**PROBLEM**
Echo the lines below word for word, leaving out the pictures.

**ENTRIES SUPPLIED**
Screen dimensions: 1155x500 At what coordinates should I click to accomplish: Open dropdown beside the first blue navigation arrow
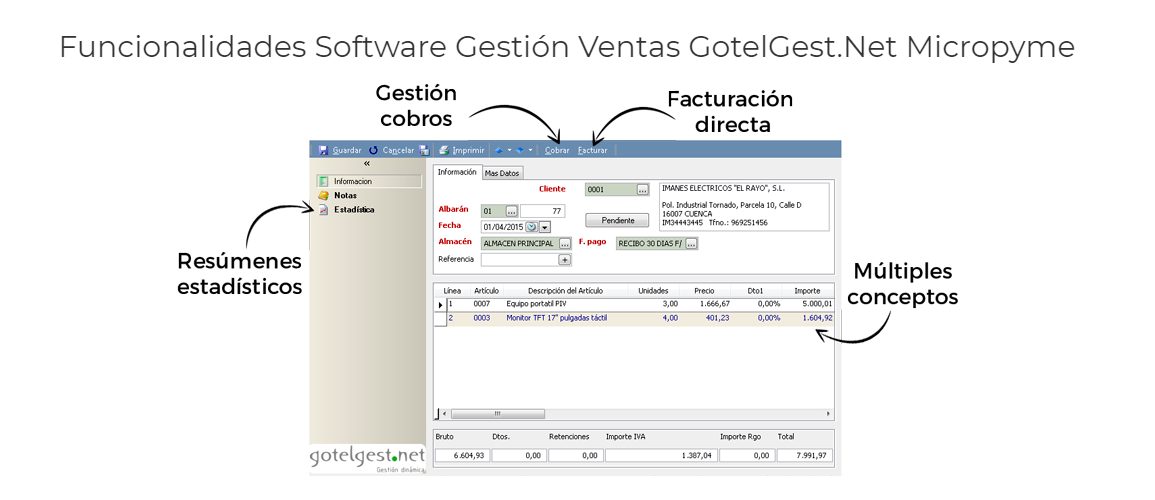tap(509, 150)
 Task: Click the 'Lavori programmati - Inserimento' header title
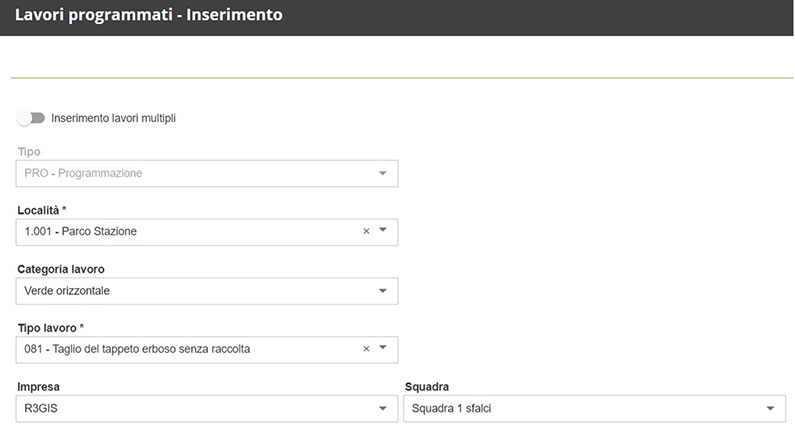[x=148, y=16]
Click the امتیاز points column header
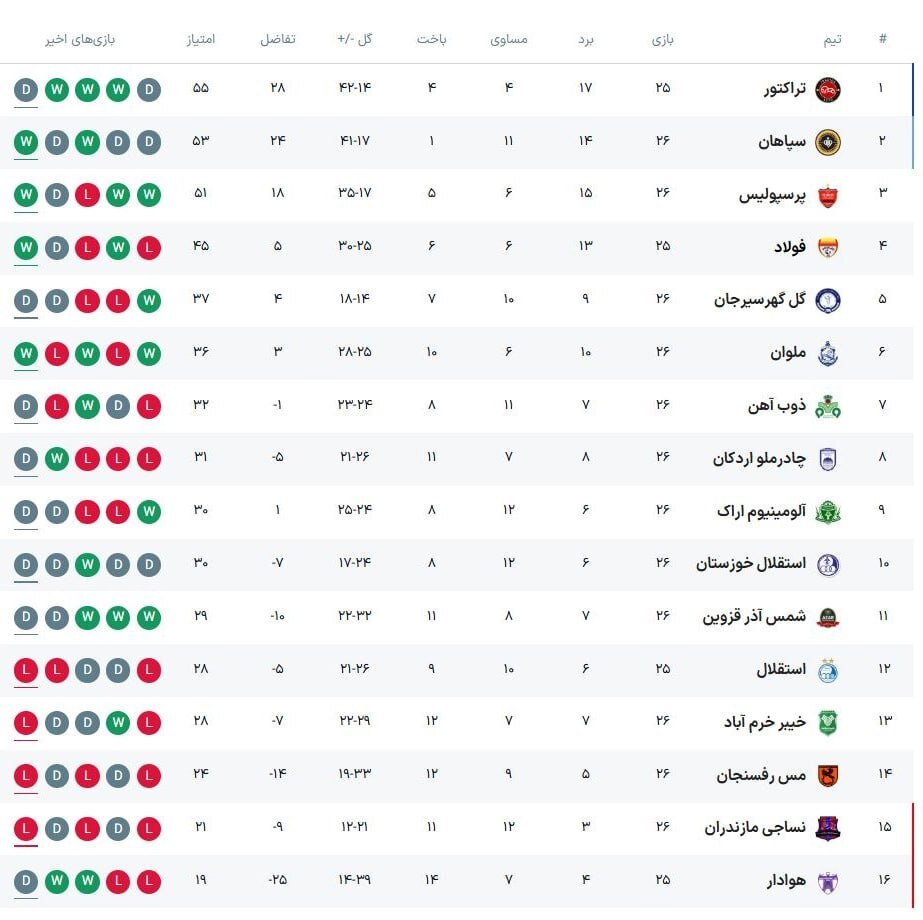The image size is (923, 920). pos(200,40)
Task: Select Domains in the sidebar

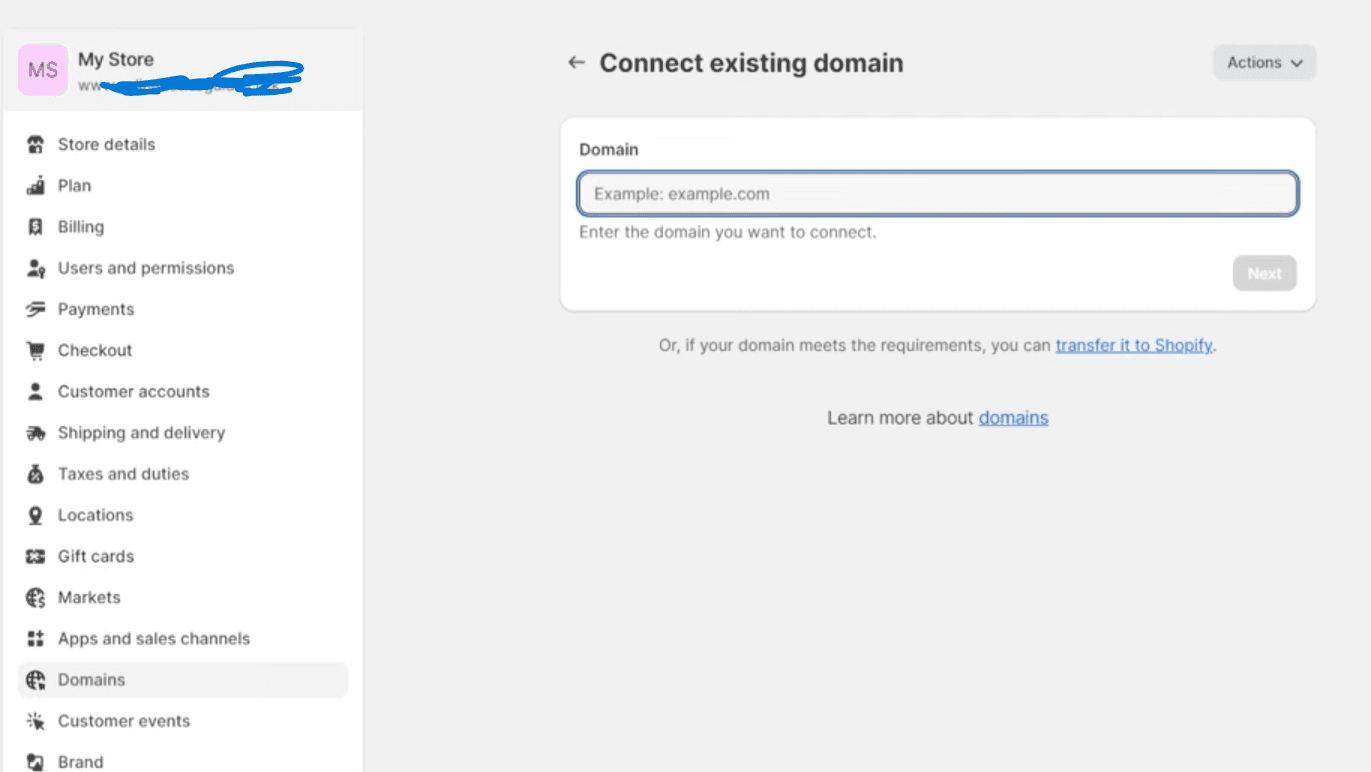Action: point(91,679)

**THE ANSWER**
Screen dimensions: 1155x500 At what coordinates should I click to accomplish: Open dropdown beside the first blue navigation arrow
tap(509, 150)
 Task: Click the 'Lavori programmati - Inserimento' header title
[x=148, y=16]
Click the امتیاز points column header
The image size is (923, 920). pos(200,40)
Task: Select Domains in the sidebar

Action: point(91,679)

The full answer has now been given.